Failure to Provide Proper PEG Site Care and Label Enteral Feeding Equipment
Penalty
Summary
The facility failed to ensure proper care and monitoring of enteral feeding and gastrostomy sites for two residents. One resident, who had recently received a PEG tube prior to admission, reported that no site care had been performed and described the site as draining and unclean. Observations confirmed an old, discolored dressing with green and black purulent drainage and a foul odor, with the dressing dated several days prior. Record review and staff interviews revealed that there were no physician orders for PEG site care or monitoring for approximately 21 days after admission, and the site had not been assessed or the dressing changed as required. The resident continued to receive bolus feedings during this period, and staff confirmed the lack of orders and monitoring. Another resident receiving tube feedings was observed with a feeding bag that was not properly labeled.

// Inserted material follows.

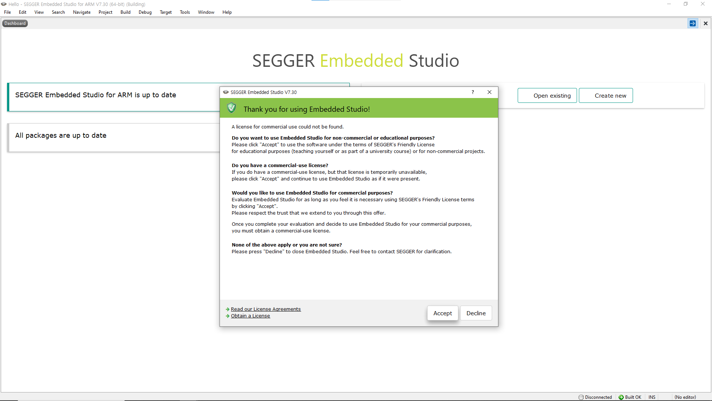This screenshot has width=712, height=401.
Task: Click the green arrow icon beside Obtain a License
Action: [227, 316]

The bag only included the resident's last name and date, but did not indicate the time it was hung, the type of enteral feeding, or the rate. Staff interviews confirmed that the label was incomplete and did not meet facility policy, which requires the full name, rate, time and date hung, and type of feeding to be included. The family member present was also unaware of the type of enteral feeding being administered. Both residents had relevant medical histories, including recent surgical aftercare and gastrostomy status. The deficiencies were identified through observation, interview, and record review, and were confirmed by staff and facility leadership. The lack of timely physician orders, monitoring, and proper labeling of enteral feeding equipment directly contributed to the deficiencies cited.